**Enunciado:**
Copie sem nenhuma alteração o trecho dos dados que vai do começo até a linha que contém "The width and", incluindo essa linha.

**Dados fornecidos:**

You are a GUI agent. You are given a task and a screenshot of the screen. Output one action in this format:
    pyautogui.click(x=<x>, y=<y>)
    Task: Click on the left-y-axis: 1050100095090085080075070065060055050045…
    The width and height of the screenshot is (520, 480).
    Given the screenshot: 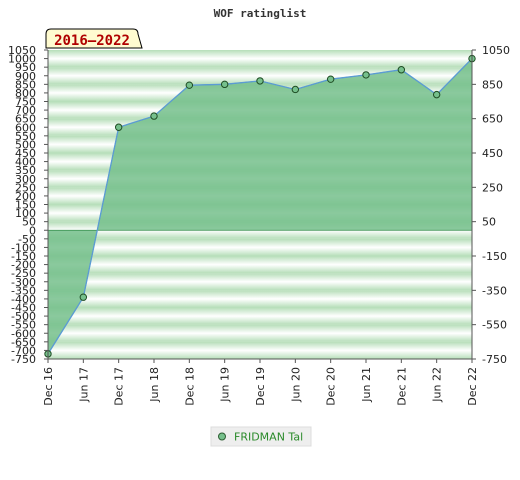 What is the action you would take?
    pyautogui.click(x=28, y=205)
    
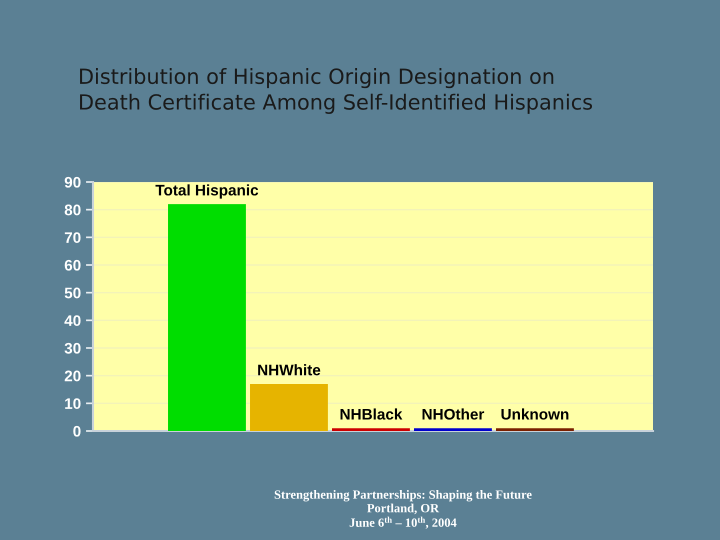  I want to click on y-tick-label: 70, so click(72, 238).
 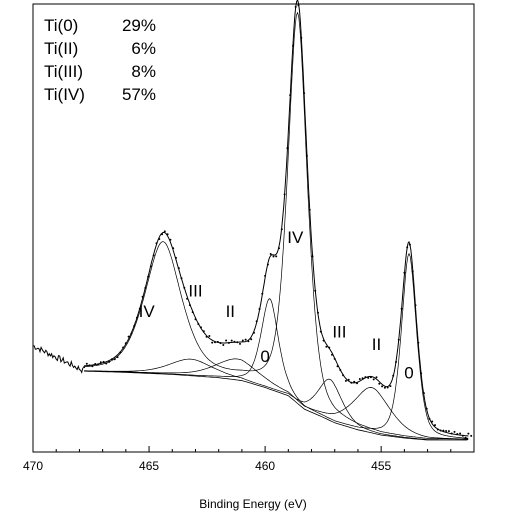 What do you see at coordinates (64, 94) in the screenshot?
I see `legend-name: Ti(IV)` at bounding box center [64, 94].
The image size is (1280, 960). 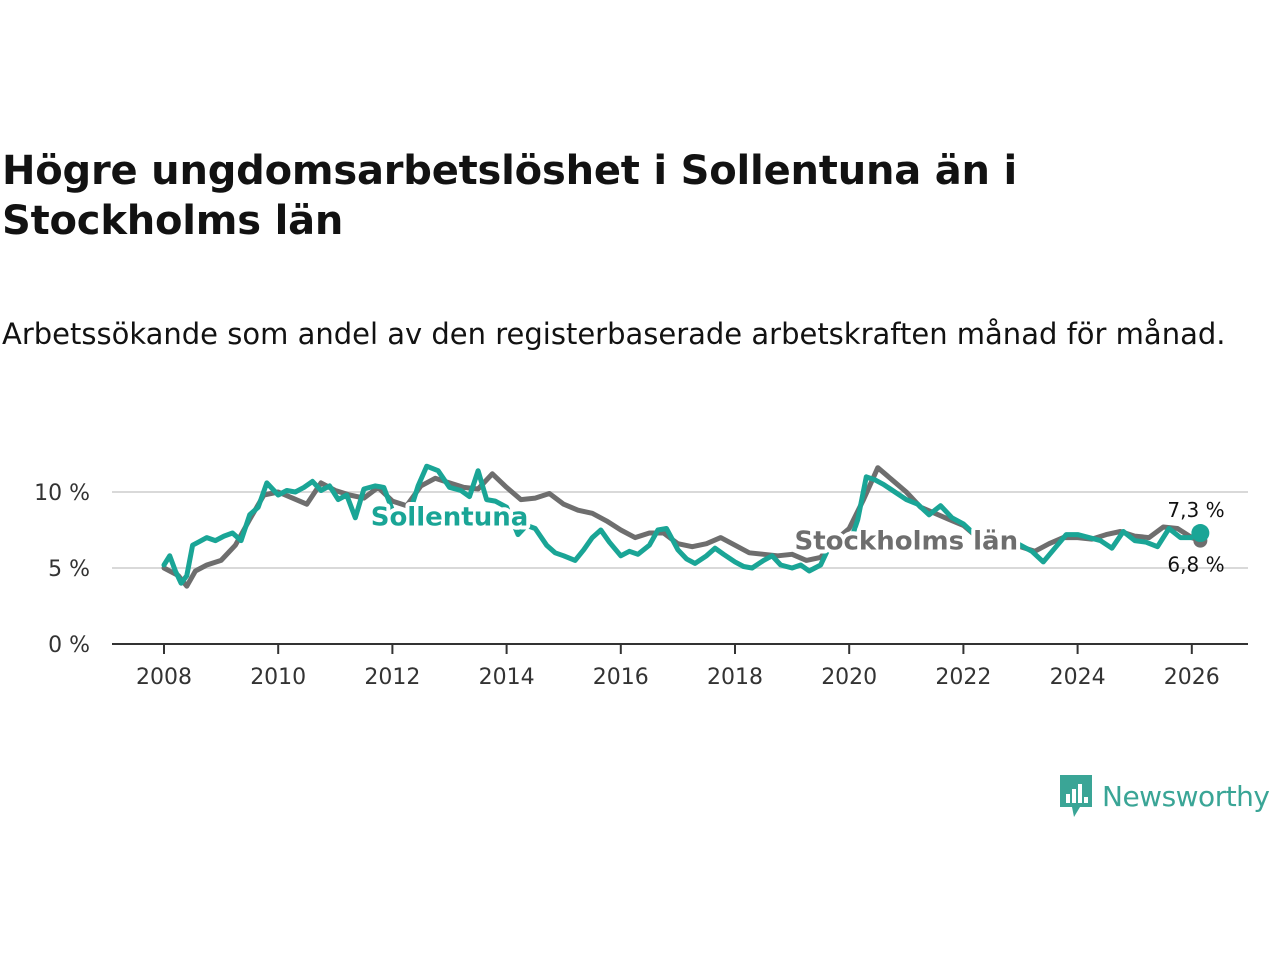 I want to click on y-tick-label: 0 %, so click(x=69, y=646).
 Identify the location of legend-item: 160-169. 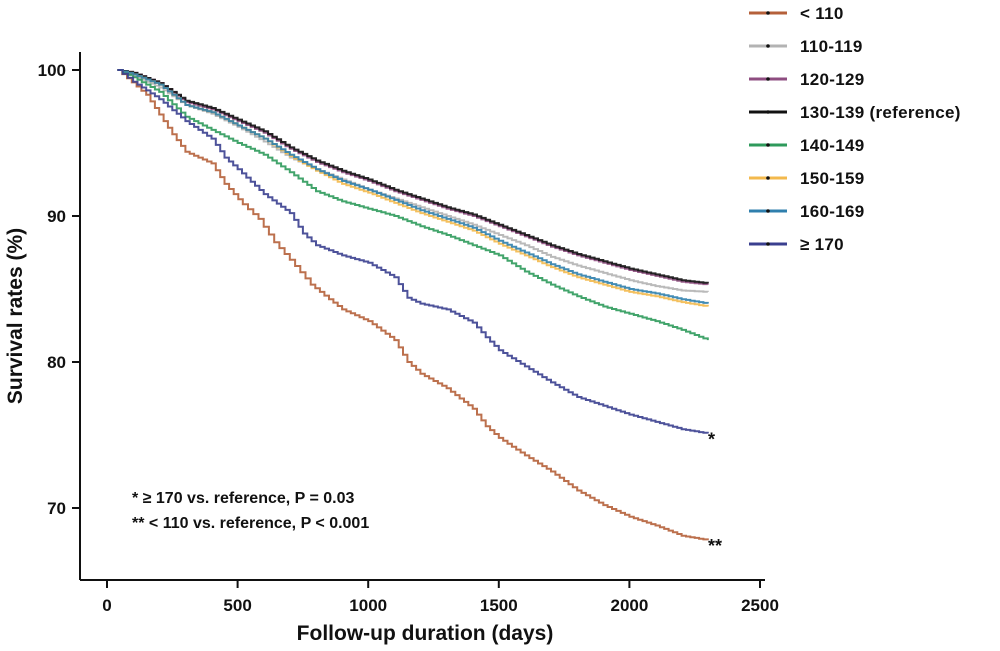
(807, 212).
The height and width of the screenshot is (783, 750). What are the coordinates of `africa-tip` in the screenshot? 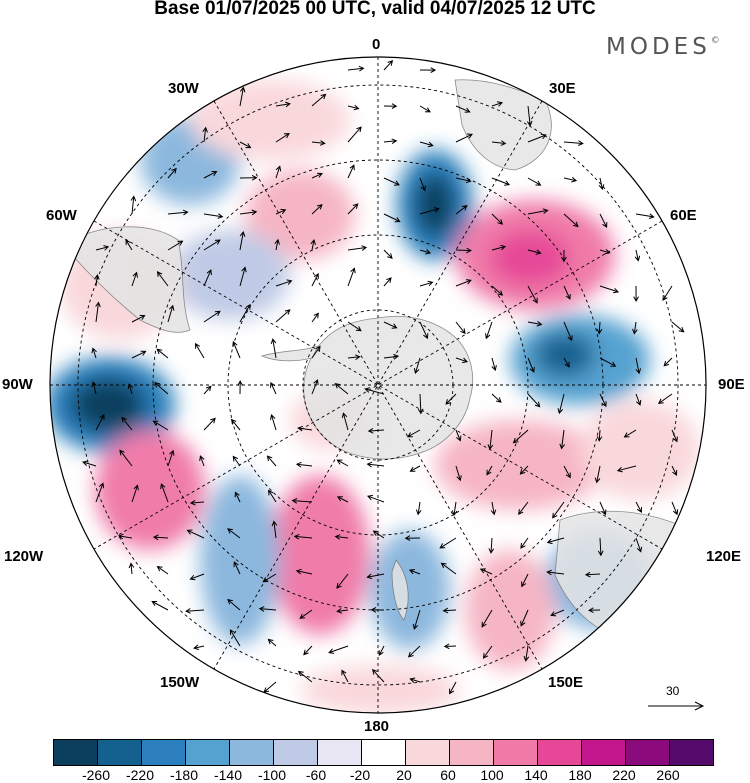 It's located at (503, 125).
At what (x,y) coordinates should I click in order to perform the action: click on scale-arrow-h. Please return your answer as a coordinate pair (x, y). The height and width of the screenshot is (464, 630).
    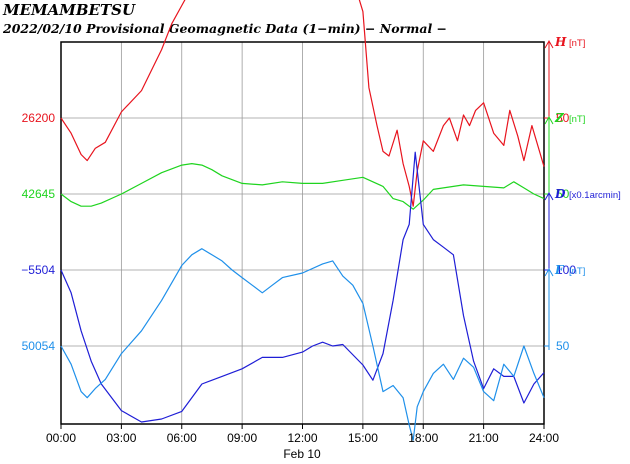
    Looking at the image, I should click on (549, 44).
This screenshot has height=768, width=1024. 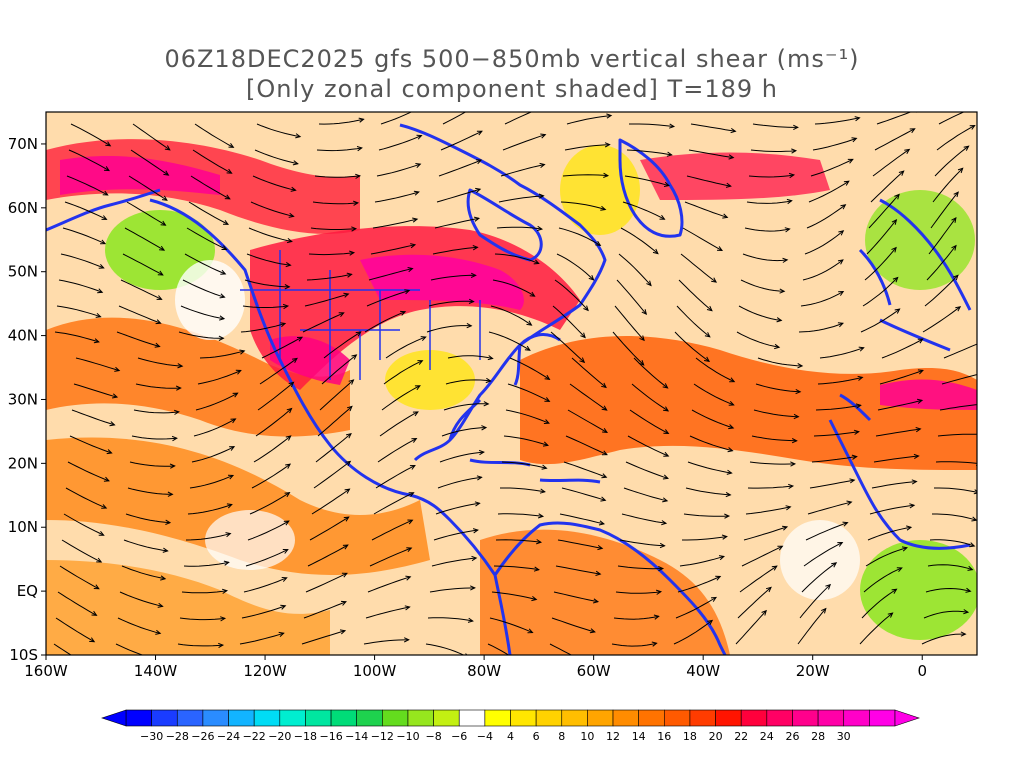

**Resposta:**
You are a GUI agent. You are given a task and a screenshot of the screen. Output one action in this format:
    pyautogui.click(x=<x>, y=<y>)
    Task: Click on the left-y-axis: 1050100095090085080075070065060055050045…
    The width and height of the screenshot is (520, 480).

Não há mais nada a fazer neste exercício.